I’ve worked with brilliant engineers who keep notes on everything. I’ve seen senior architects Google basic syntax during code reviews. I’ve watched CTOs look up AWS documentation during meetings. At AWS re:Invent, I’ve seen AWS employees themselves reference documentation during technical sessions.
The best developers are the ones who optimize for results, not for appearing smart.
When I’m giving a presentation at an AWS User Group meeting and someone asks a detailed question about a specific service, I don’t pretend to know every parameter off the top of my head. I say, “That’s a great question, let me pull up the documentation and we can look at it together.” The audience appreciates the honesty, and we all learn something.
Building Your Reference System
Instead of trying to memorize everything, build a system:
1. Curate Quality Resources
- Bookmark official documentation (AWS docs, Git documentation, language references)
- Save well-written Stack Overflow answers
- Keep a collection of reliable cheat sheets
- Follow trusted blogs and newsletters (I recommend AWS blogs, GitHub’s blog, and community-driven resources)
2. Create Personal Notes
- Document solutions to problems you’ve solved (I keep a “Today I Learned” note in Obsidian)
- Keep snippets of code you use frequently
- Write down lessons learned from debugging sessions
- Maintain a personal wiki or note-taking system
For my community work, I have templates for common tasks: setting up new User Group events, deploying Hugo sites, updating community data. These aren’t things I need to memorize—they’re processes I can follow.

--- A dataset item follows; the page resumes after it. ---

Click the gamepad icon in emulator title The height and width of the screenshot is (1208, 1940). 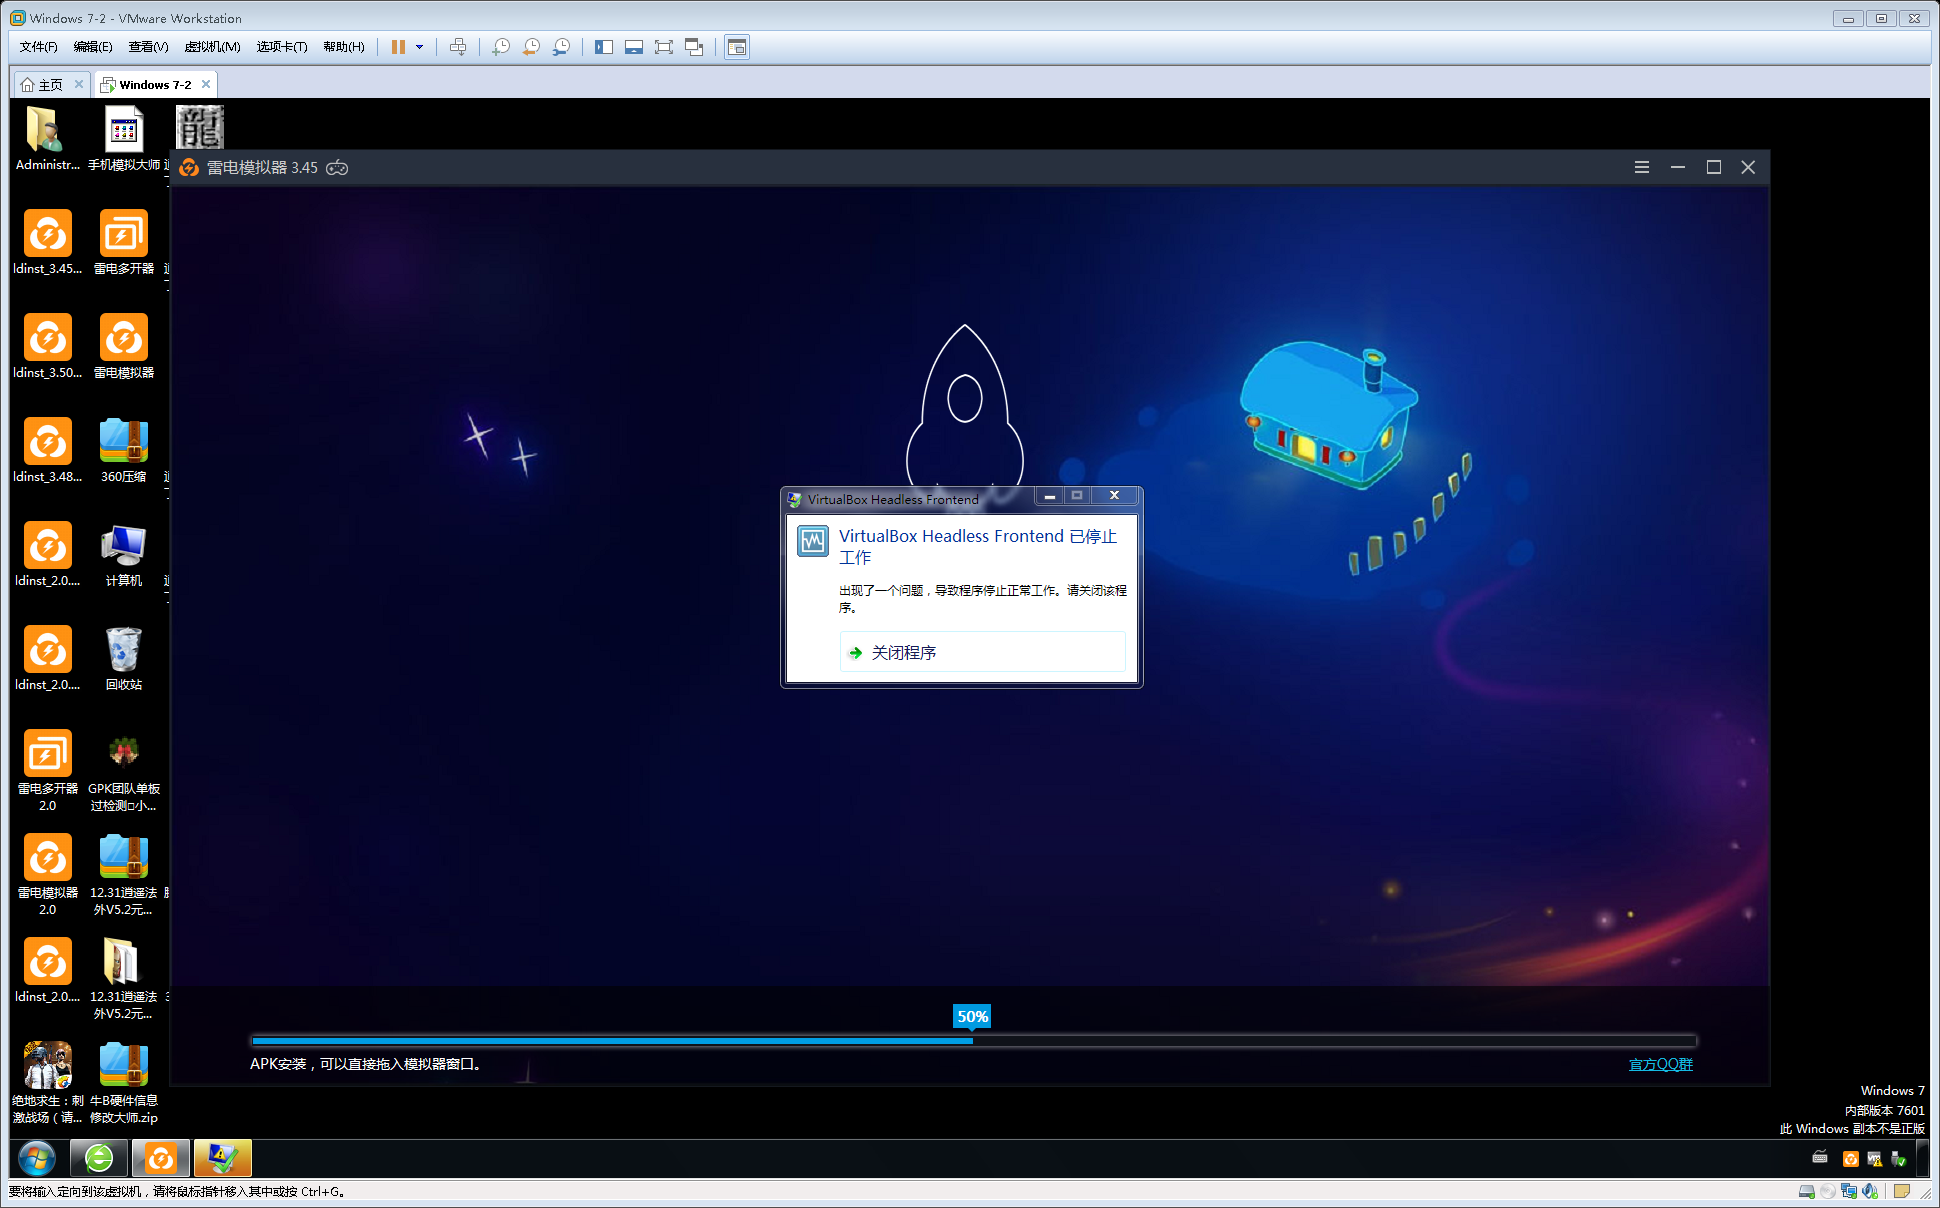(337, 168)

3. Practice the Fundamentals
- Use common commands regularly until they stick
- Understand the “why” behind the tools you use
- Focus on patterns rather than memorizing specifics
My Real-World Example
Last month, while updating the AWS Community Dashboard, I needed to implement a complex filtering system for the interactive map. I knew I needed to:
- Filter data based on multiple criteria
- Update the map markers dynamically
- Maintain good performance with thousands of data points
Did I remember the exact JavaScript syntax for array filtering? No. Did I remember the Leaflet.js API for marker management? Absolutely not. But I knew these things were possible, I knew where to find the documentation, and I had examples from previous projects.
The result? A working feature that helps thousands of people explore the AWS community worldwide. The value wasn’t in what I had memorized—it was in what I could build.
The Bottom Line
Technology moves too fast for anyone to remember everything. New frameworks emerge, APIs change, best practices evolve. The developers who thrive aren’t the ones with perfect memory—they’re the ones who adapt quickly and know how to find answers.
In the AWS community, we celebrate continuous learning. We share knowledge, we ask questions, we help each other grow. Nobody expects you to know everything, and the moment you pretend you do, you stop learning.
So the next time you reach for that cheat sheet, remember: you’re not being lazy or incompetent. You’re being efficient. You’re focusing on what matters. You’re doing exactly what experienced developers do.
Your value isn’t in what you’ve memorized—it’s in what you can build.
A Challenge for You
Next time you’re in a meeting or code review, pay attention. Notice how often even the most senior people say “let me look that up” or “I need to check the documentation.”
You’ll realize that the best developers aren’t the ones who never forget—they’re the ones who aren’t afraid to admit when they need to look something up.
And that’s a skill worth developing.
At our AWS User Group Vienna meetings, some of the best discussions happen when someone says, “I’m not sure about that, let’s look it up together.” Those moments of shared learning are more valuable than any individual’s perfect recall.
What’s in your cheat sheet collection? What do you still Google after years in tech? I’d love to hear your experiences in the comments—I guarantee you’re not alone in this journey.
Remember: The AWS community is built on sharing knowledge, not hoarding it. Your willingness to admit what you don’t know makes you a better community member, not a worse one.